Una generación víctima de unas leyes educativas (todas salidas de la factoría PSOE) que le condenan al empleo precario. Una de las peores educaciones secundarias de Europa. La elección de titulaciones entre el estudiantado español sigue las pautas medias del resto de países de la UE, con la mayoría inclinándose por las ciencias sociales y jurídicas, pero el problema de España es la baja calidad de una enseñanza que camina del brazo del bajo nivel de exigencia. Dramático. “El nivel de desempleo comparativamente mayor que el de sus homólogos del área del euro podría obedecer, entre otros factores, a una menor calidad de la educación superior”, asegura un informe del Banco de España (“La situación laboral de los licenciados universitarios en España: comparación con el área del euro”), que sostiene que la tasa de paro de los universitarios españoles con edades comprendidas entre los 30 y los 34 años dobló en 2018 la de sus colegas europeos. En términos comparativos, este es el país con mayor número de titulados y con peor calidad. La ausencia de un capital humano bien formado en aquellas especialidades que reclaman las empresas se traduce en un sector privado incapaz de absorber esa masa de titulados con ofertas de empleo adecuadas. Es un problema que ha creado la izquierda (después de haber menospreciado la formación profesional) y su obsesión por “democratizar” la enseñanza, por hacer accesible la educación secundaria a todo el mundo sobre la base de devaluarla, casi de regalar los títulos. Leído ayer mismo en el Diario de León: “Un total de 1.813 estudiantes de los 2.005 matriculados en León y Ponferrada superaron las pruebas de Evaluación de Bachillerato para el Acceso a la Universidad (Ebau) correspondientes a la convocatoria de junio de 2021, lo que equivale al 98,11% de los presentados (frente al 93,72% del año 2020), y con notas de hasta 13,793 puntos”. Una universidad que se regala.
------------
Continúa el texto sobre la calidad de la enseñanza y el paro de los titulados en España a partir de su última frase.

Datos proporcionados:
------------
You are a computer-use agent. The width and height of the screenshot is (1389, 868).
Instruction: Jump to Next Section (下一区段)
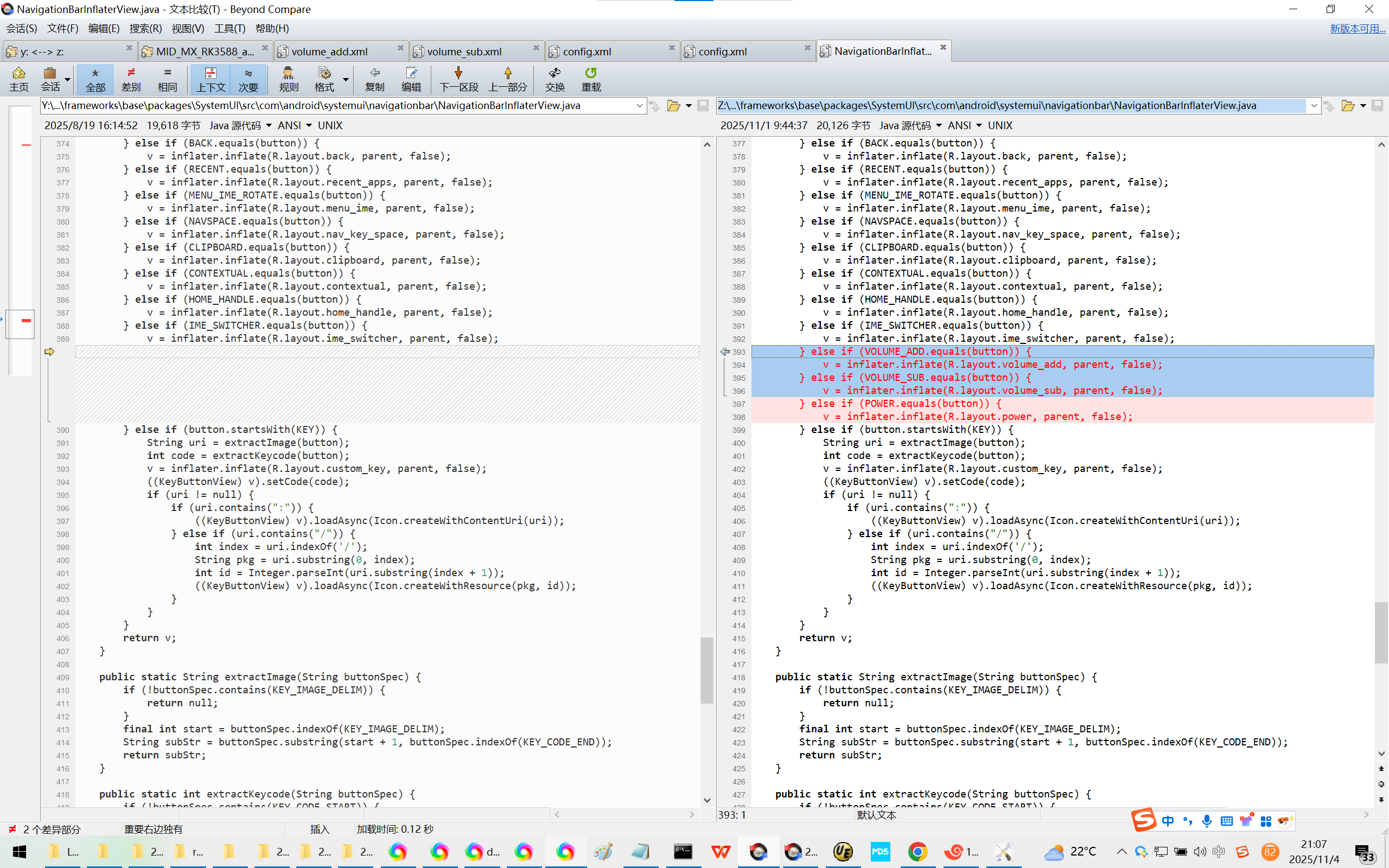coord(458,79)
------------
Resultado obtenido:
La consecuencia es que el ascensor social ha dejado de funcionar: todo el mundo tiene un título, pero ninguno, o casi, vale un pimiento, una realidad cuyas secuelas sufren las familias con menos renta, gente que no tiene acceso a los colegios privados y cuyos hijos están obligados a estudiar en universidades públicas. El chico talentoso de familia humilde que en el franquismo era capaz de estudiar con beca toda la carrera y romper con su solo esfuerzo las barreras sociales escapando del lugar en la jerarquía al que parecía condenado, ha pasado a mejor vida. Hoy manda el dinero de las familias con recursos, de modo que, efectivamente, hay un porcentaje de jóvenes que son los mejor preparados de la historia porque sus padres, en general familias estructuradas en torno a una serie de valores “tradicionales”, se han gastado buena parte de sus ahorros enviando a sus hijos a los mejores colegios para darles la mejor educación posible, y un porcentaje muy alto de titulados en universidades públicas, con estudios de baja calidad que no reclama el mercado, y que solo son empleables a salarios muy bajos, razón que explica que las disparidades de renta no dejen de crecer.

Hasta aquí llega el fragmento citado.